There was no attempt by the Commission during HPC17-490 to attempt to formulate any plan for the preservation of the tannery as required under A. And the HPC failed to take advantage of the 90 days provided in City code under B. to negotiate with the owner.

Given the complete failure of the City Historic Preservation Commission to follow the law and its own Guidelines in this case it is incumbent on the State to do a through review of avoidance of the ‘adverse effect’ of demolition of the Birely Tannery found by the MHT.

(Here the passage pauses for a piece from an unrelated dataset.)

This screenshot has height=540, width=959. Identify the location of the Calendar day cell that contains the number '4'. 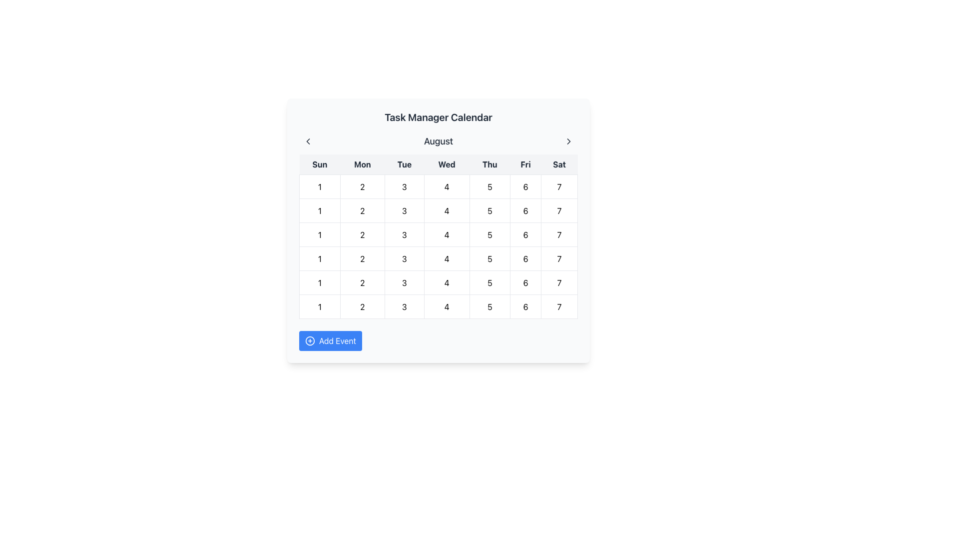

The Section 106 process provides for public involvement as well consulting parties meetings. Under 36 CFR Part 800.2 (d) “The public (1) Nature of involvement. The views of the public are essential to informed federal decision making in the section 106 process. The agency official shall seek and consider the views of the public… (2) Providing notice and information. The agency official must, except where appropriate to protect confidentiality concerns of affected parties, provide the public with information about an undertaking and its effects on historic properties and seek public comment and input. Members of the public may also provide views on their own initiative for the agency official to con sider in decision making.”

The DHCD and MHT officials have not followed these Section 106 procedures in the case of the Downtown Frederick Hotel.  State officials have made no effort to inform the public or seek their views. The only meeting so far October 18 was closed to the public. And they have not determined whether “a practicable plan” exists to avoid the adverse effects of demolition as required in State law at 5A-325 (d) (2).